[Collected data]
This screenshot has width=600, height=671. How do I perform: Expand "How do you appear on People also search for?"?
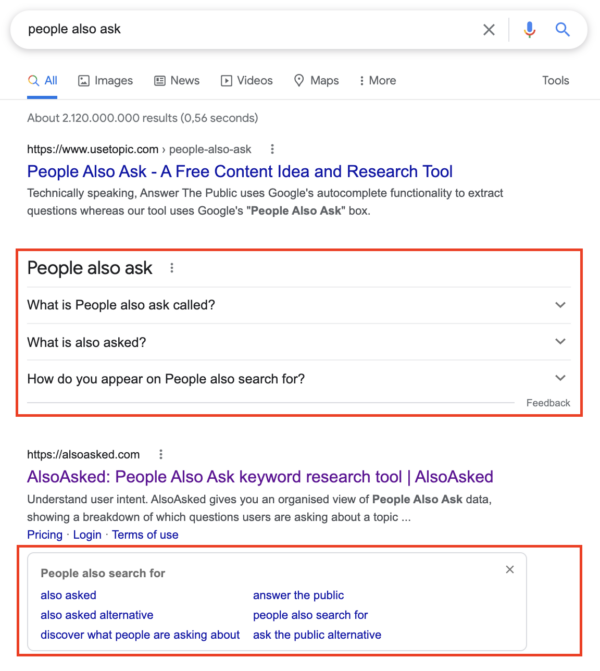(x=560, y=378)
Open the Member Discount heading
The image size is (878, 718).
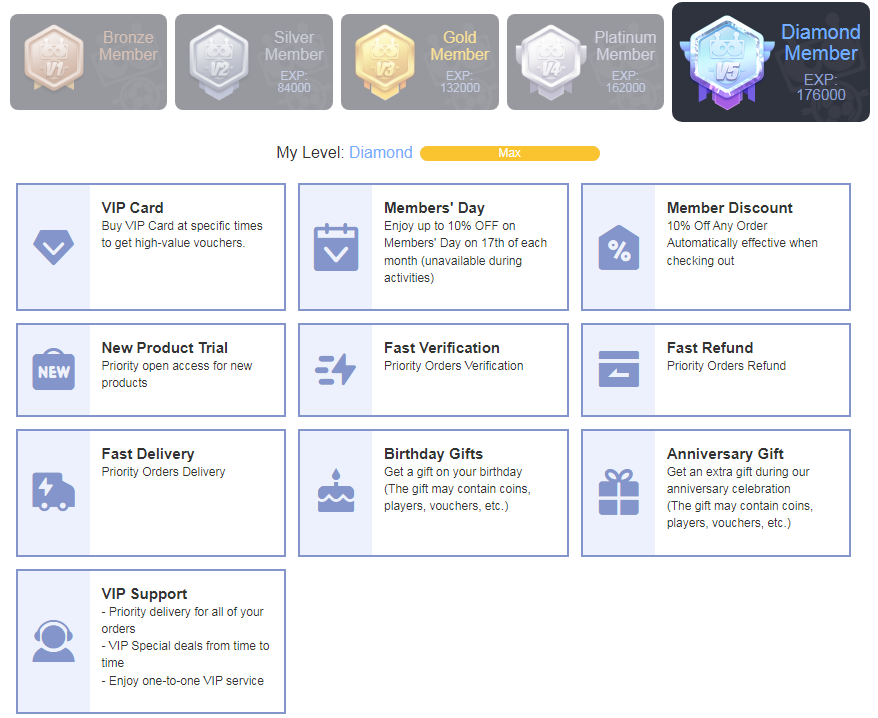(729, 208)
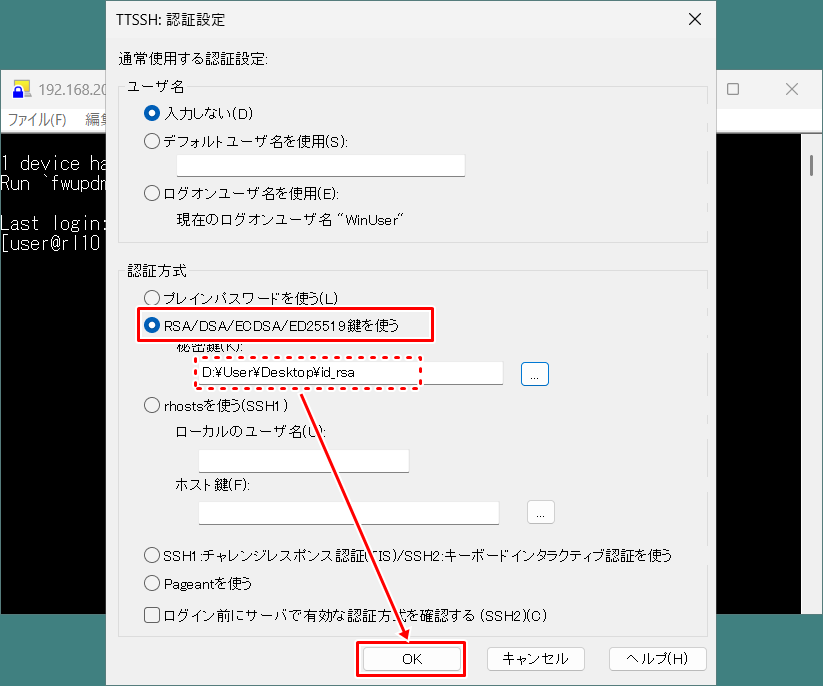823x686 pixels.
Task: Browse for a private key file
Action: pos(534,373)
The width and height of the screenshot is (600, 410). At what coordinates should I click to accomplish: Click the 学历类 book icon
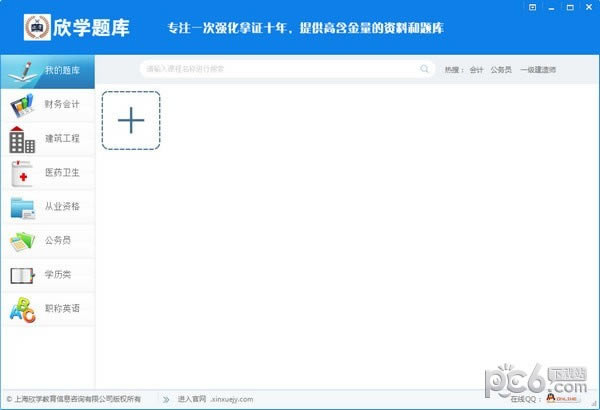pos(22,275)
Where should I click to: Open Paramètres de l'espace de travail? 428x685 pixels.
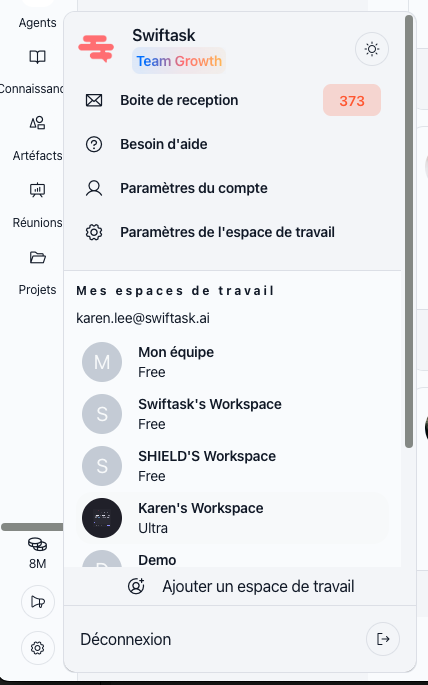click(x=210, y=232)
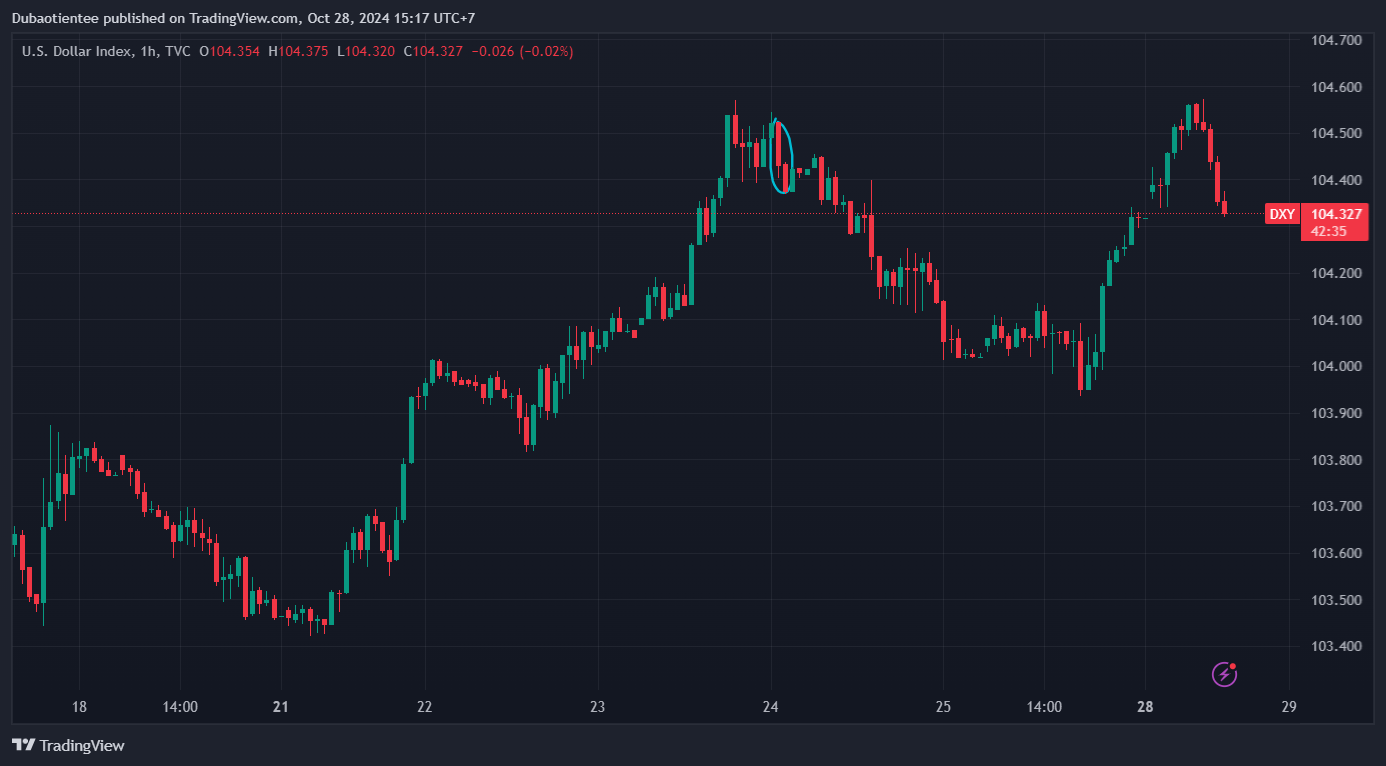Click the TradingView text in footer

82,745
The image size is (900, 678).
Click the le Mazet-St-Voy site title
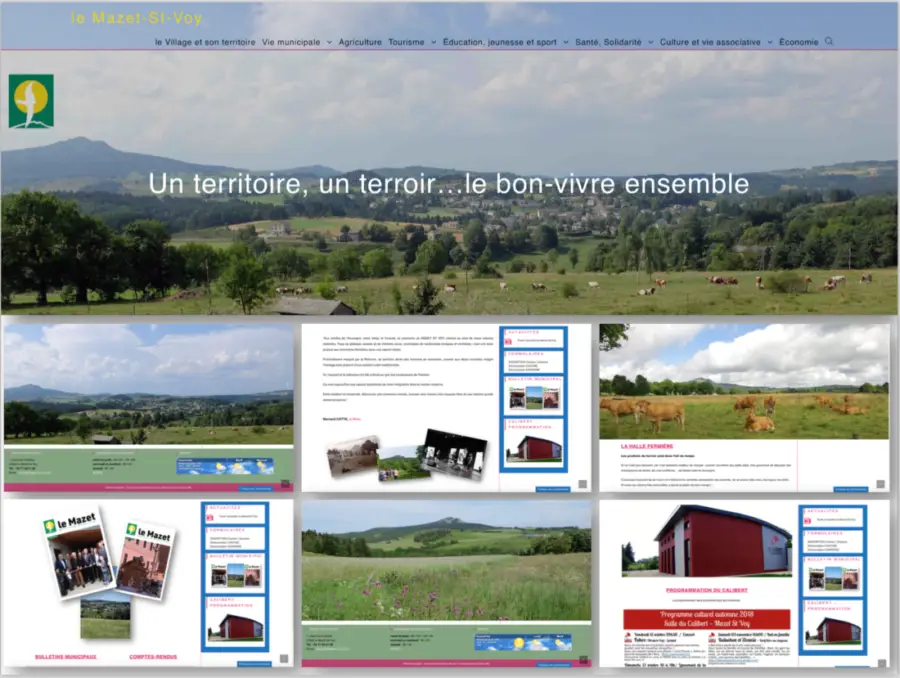click(137, 18)
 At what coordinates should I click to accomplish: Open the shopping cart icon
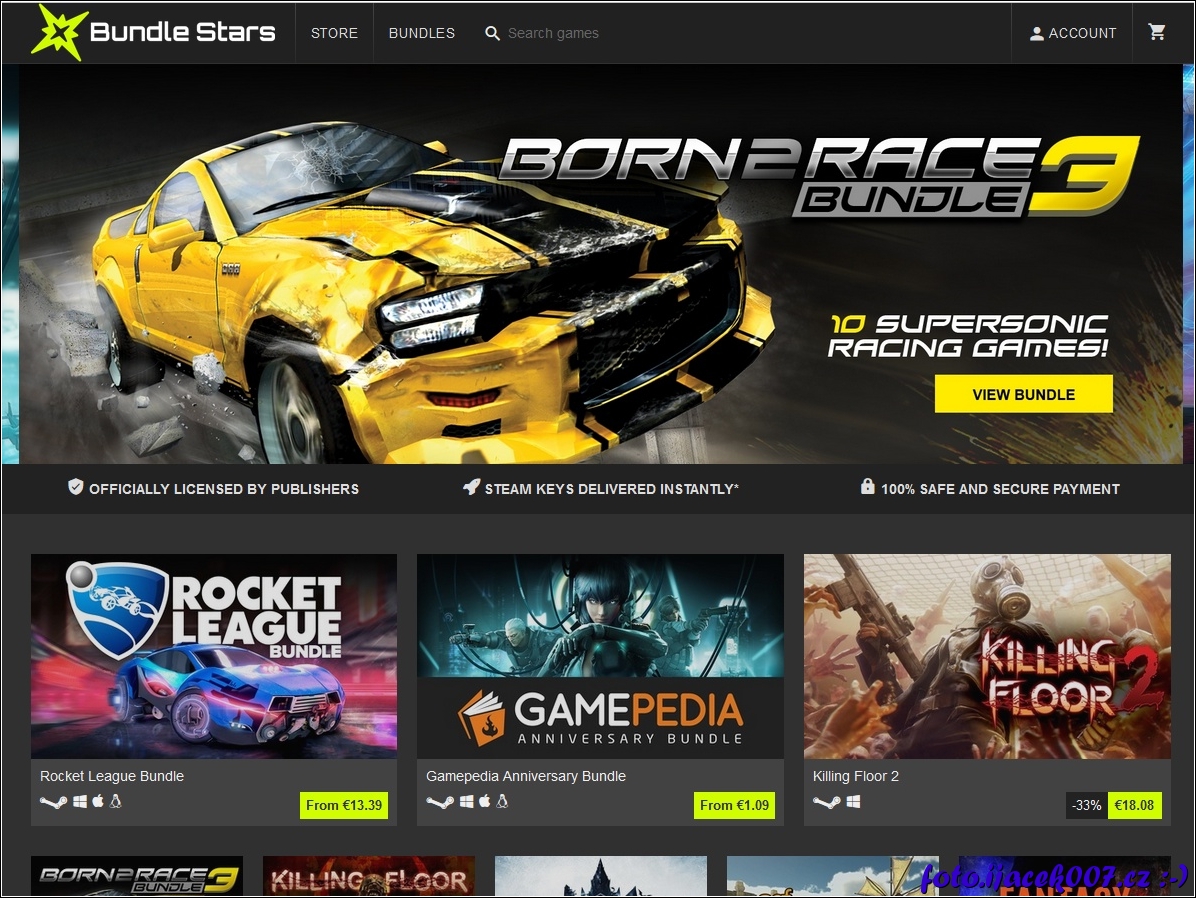click(x=1157, y=32)
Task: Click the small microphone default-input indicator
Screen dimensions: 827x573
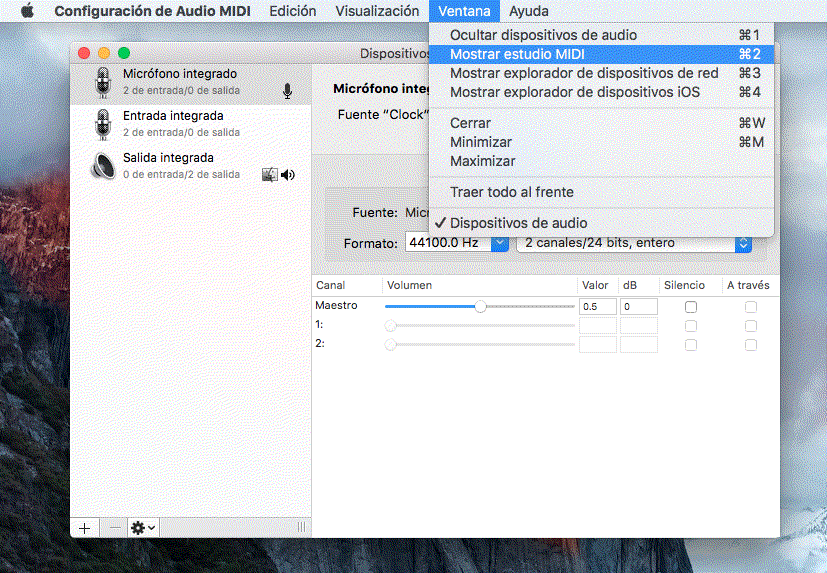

■ ASSIGNED TASK ■
What is needed is an exact transcription of the lines from the one holding "Click the le Mazet-St-Voy site title" to the end of the data, with every picture left out.

■ FINAL ANSWER ■
Click the le Mazet-St-Voy site title
click(137, 18)
 At what coordinates should I click to accomplish: Open the shopping cart icon
click(x=1157, y=32)
Task: Click the small microphone default-input indicator
Screen dimensions: 827x573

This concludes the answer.